Your objective:
Repeat the listing from its first line through the line holding "Toggle the select-all", inclusive, swapping "Tap" for "Press" and leaving everything else the same.

>>

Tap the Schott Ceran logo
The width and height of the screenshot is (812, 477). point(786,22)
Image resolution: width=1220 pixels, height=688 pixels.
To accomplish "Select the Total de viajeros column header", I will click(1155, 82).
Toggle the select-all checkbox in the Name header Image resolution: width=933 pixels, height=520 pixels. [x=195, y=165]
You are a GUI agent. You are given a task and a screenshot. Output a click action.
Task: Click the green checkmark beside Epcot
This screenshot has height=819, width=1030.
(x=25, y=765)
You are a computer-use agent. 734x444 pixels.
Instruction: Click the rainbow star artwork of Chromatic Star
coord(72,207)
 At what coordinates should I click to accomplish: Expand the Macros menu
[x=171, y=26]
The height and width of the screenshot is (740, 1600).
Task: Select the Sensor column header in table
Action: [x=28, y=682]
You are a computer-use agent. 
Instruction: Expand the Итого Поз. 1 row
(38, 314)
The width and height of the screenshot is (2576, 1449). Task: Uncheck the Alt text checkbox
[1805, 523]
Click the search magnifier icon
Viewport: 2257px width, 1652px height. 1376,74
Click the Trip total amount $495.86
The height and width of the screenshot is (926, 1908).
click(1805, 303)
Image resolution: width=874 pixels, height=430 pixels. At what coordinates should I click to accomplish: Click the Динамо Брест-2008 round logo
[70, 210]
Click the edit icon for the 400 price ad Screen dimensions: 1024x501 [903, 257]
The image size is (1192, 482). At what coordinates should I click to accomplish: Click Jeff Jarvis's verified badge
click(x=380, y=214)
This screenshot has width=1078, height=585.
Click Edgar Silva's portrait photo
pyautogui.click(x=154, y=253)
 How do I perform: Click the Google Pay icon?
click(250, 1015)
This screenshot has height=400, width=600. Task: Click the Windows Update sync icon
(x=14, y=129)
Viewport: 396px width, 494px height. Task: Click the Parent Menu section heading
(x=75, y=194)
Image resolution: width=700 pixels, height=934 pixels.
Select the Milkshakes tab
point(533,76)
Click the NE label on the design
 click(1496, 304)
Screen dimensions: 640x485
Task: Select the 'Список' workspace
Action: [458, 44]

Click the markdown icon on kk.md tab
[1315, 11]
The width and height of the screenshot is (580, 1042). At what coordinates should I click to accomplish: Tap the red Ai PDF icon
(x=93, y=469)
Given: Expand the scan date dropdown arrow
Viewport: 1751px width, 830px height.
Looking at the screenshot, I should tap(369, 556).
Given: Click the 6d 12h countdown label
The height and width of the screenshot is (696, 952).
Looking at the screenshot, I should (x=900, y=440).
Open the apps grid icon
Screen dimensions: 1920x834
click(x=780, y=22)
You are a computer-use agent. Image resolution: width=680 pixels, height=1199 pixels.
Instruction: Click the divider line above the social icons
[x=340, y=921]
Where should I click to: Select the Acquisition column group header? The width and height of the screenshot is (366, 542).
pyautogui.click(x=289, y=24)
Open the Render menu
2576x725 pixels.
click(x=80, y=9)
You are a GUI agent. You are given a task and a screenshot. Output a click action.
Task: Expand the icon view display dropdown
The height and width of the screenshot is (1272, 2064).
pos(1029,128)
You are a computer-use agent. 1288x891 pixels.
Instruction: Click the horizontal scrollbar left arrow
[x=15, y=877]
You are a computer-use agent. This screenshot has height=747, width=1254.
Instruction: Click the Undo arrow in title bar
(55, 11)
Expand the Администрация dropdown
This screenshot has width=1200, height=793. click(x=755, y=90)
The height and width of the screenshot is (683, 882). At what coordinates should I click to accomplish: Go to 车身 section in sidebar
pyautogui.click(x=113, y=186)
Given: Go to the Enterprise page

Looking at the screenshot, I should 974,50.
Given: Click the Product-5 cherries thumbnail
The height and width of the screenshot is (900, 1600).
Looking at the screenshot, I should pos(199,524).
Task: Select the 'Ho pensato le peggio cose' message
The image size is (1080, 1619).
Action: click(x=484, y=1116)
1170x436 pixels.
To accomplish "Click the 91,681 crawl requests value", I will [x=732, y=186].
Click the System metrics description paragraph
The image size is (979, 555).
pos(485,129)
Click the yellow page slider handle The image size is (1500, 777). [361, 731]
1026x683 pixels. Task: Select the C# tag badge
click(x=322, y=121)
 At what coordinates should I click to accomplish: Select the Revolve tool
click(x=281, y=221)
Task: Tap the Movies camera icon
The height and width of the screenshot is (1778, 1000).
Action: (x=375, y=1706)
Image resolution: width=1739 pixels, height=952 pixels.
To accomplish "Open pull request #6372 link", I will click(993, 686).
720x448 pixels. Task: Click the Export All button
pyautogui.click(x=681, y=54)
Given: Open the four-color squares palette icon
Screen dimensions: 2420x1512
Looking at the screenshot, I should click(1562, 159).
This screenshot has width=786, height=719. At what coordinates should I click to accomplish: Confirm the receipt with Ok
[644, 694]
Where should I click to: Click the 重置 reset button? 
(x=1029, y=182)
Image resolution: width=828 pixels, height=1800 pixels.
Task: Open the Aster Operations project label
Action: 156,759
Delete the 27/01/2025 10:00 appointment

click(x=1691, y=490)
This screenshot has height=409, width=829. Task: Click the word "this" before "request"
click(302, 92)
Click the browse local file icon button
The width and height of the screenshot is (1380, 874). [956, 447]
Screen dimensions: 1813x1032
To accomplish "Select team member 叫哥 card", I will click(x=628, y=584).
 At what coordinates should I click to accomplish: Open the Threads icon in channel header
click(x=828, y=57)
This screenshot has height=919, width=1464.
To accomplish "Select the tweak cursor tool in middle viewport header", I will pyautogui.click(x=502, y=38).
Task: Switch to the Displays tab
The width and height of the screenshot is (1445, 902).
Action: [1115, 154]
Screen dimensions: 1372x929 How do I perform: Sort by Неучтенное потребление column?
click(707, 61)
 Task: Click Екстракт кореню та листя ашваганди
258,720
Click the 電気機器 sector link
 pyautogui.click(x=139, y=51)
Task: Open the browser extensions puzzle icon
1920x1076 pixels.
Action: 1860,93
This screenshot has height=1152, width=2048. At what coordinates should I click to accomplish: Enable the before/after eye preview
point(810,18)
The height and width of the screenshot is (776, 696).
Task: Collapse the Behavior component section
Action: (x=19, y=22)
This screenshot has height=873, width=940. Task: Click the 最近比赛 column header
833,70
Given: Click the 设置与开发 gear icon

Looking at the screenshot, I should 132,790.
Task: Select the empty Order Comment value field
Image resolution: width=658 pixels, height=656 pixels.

<<

Exercise result:
Press the Schott Ceran logo
The width and height of the screenshot is (812, 477). point(786,22)
Image resolution: width=1220 pixels, height=688 pixels.
To accomplish "Select the Total de viajeros column header", I will click(1155, 82).
Toggle the select-all checkbox in the Name header Image resolution: width=933 pixels, height=520 pixels. [x=195, y=165]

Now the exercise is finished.